EXERCISE INSTRUCTIONS:
**A.** Answer these questions about the forum discussion, one per line:
(i) What word does Ron say once the checklist for a scene is met?
(ii) Which game's GM chapter did joshua neff reread?
(iii) On what date and at what time was the message by james_west edited?
**B.** Write out the part of the forum discussion starting at "thanks dav &" and ending at "the next session.", substituting "evening" for "session".
**C.** Does each statement agree with the forum discussion? Answer yes or no, and quote the words that decide it.
(i) Ron used elaborate edits such as fades and wipes from the very beginning.
(ii) The poster who jumps between groups usually has all the same characters in the same place.
(iii) A player who wants to accomplish something more in a scene may have a flashback to its 'real' ending.

PASSAGE SHOWN:
** Start **
I know this is stealing thunder and such, as I am basically repeating Ron's own words to you that were given to me.  But what the hell, I am saving him from typing the reply :wink:

I used to have a similar problem, especially with forcing characters to actually find means to travel to the next scene (do you have a car?  no?  cab or bus, your choice.)  Who cares about transportation methods of the public system?  

Then Ron tells me that he has this style wherein he has a small checklist (mental or physical) of things to accomplish (either broadly in the evening of roleplaying, or specifically in the scene).  Once that checklist is met for the scene, he *may* give characters a few more moments to wrap-up conversation, or ask some things he might not have counted upon, but then he will actually say, "Cut!"  And we are off to the next scene.  We know we have at least hit upon some of the key points, or come to a closure with that scene in terms of relevant information.

Anyway, I am just saying that you could try something like this (Ron, to be honest, used this in the beginning, then, as he got used to the group of us, eased into more elaborate edits (morphs, fades, wipes, and the like), but it *is* a good starting point).

My .02 (on loan from Ron)



I almost never have all the same characters in the same place, so when I feel a scene is over, I just jump to another group, without so much as a word. It always seems to take players longer to figure out a scene is over than it does the GM; that way, the group of players involved in that scene can continue to talk about it while I'm dealing with the other group, and by the time I get back to them, -they- have usually decided the scene is over, as well.

I think that the reason scene endings drag is because players always spend a while talking about what they want to do next. It's fine with me if the players have better plans than their characters would have had time to come up with, so I don't feel required to make them do it "in game"

Also, flashback mechanisms should work well here, too. If a player decides that, really, there was something else he needed to accomplish in that scene, he may feel free to have a flashback to the 'real' ending to the scene.

[ This Message was edited by: james_west on 2001-06-17 12:38 ]

joshua neff

thanks dav & james (& by extension, ron). i also reread the gm chapter of feng shui, specifically the part about gliding over nonessential scenes & getting to the action. i'm already thinking about how i'm going to run the next session.
** End **
SUPPLIED INFORMATION:
** Start **
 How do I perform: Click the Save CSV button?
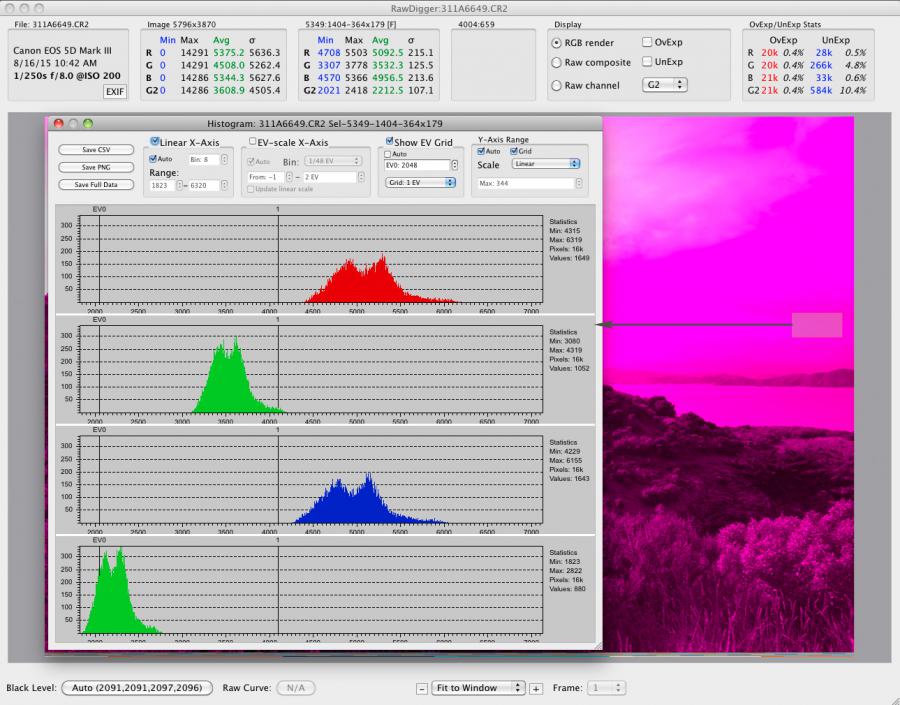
** End **
SOLVED PROBLEMS:
**A.**
(i) "Cut!"
(ii) Feng Shui
(iii) 2001-06-17 at 12:38

**B.**
thanks dav & james (& by extension, ron). i also reread the gm chapter of feng shui, specifically the part about gliding over nonessential scenes & getting to the action. i'm already thinking about how i'm going to run the next evening.

**C.**
(i) No: "used this in the beginning, then, as he got used to the group of us, eased into more elaborate edits (morphs, fades, wipes, and the like)"
(ii) No: "I almost never have all the same characters in the same place"
(iii) Yes: "he may feel free to have a flashback to the 'real' ending to the scene."